##### Recorded data

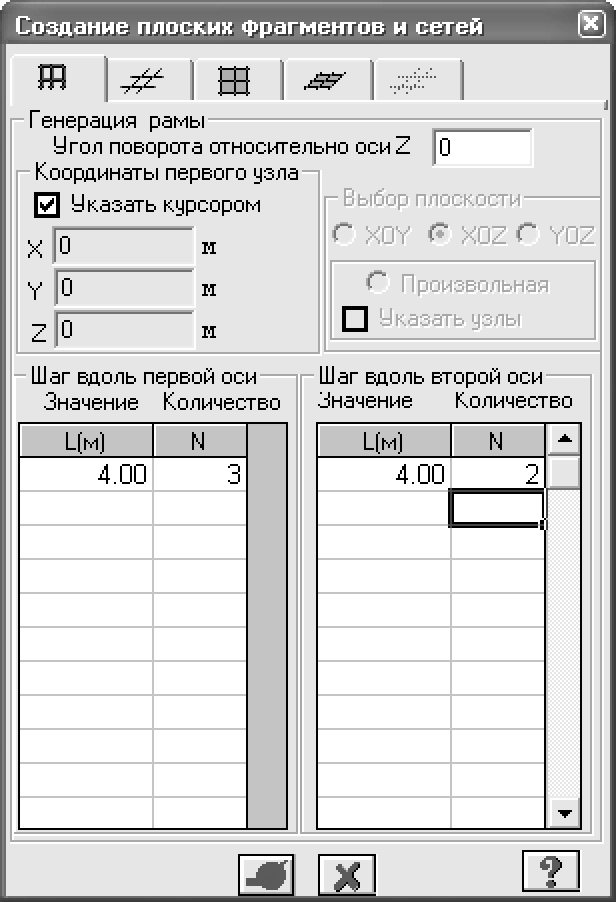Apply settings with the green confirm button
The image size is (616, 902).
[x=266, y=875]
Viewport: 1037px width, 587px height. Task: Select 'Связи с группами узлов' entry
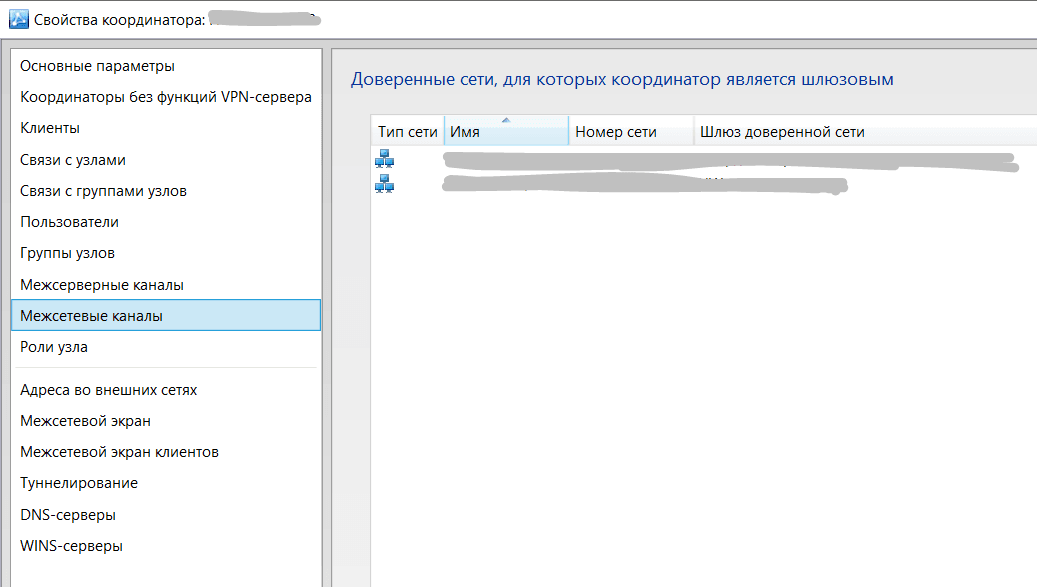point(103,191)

##########

• _Work instructions_
Transcribe exactly the portion of the material above that runs from the line containing "Viewport: 1037px width, 587px" through its last line, omitting all pictures.

• _Response below_
Viewport: 1037px width, 587px height. Task: Select 'Связи с группами узлов' entry
point(103,191)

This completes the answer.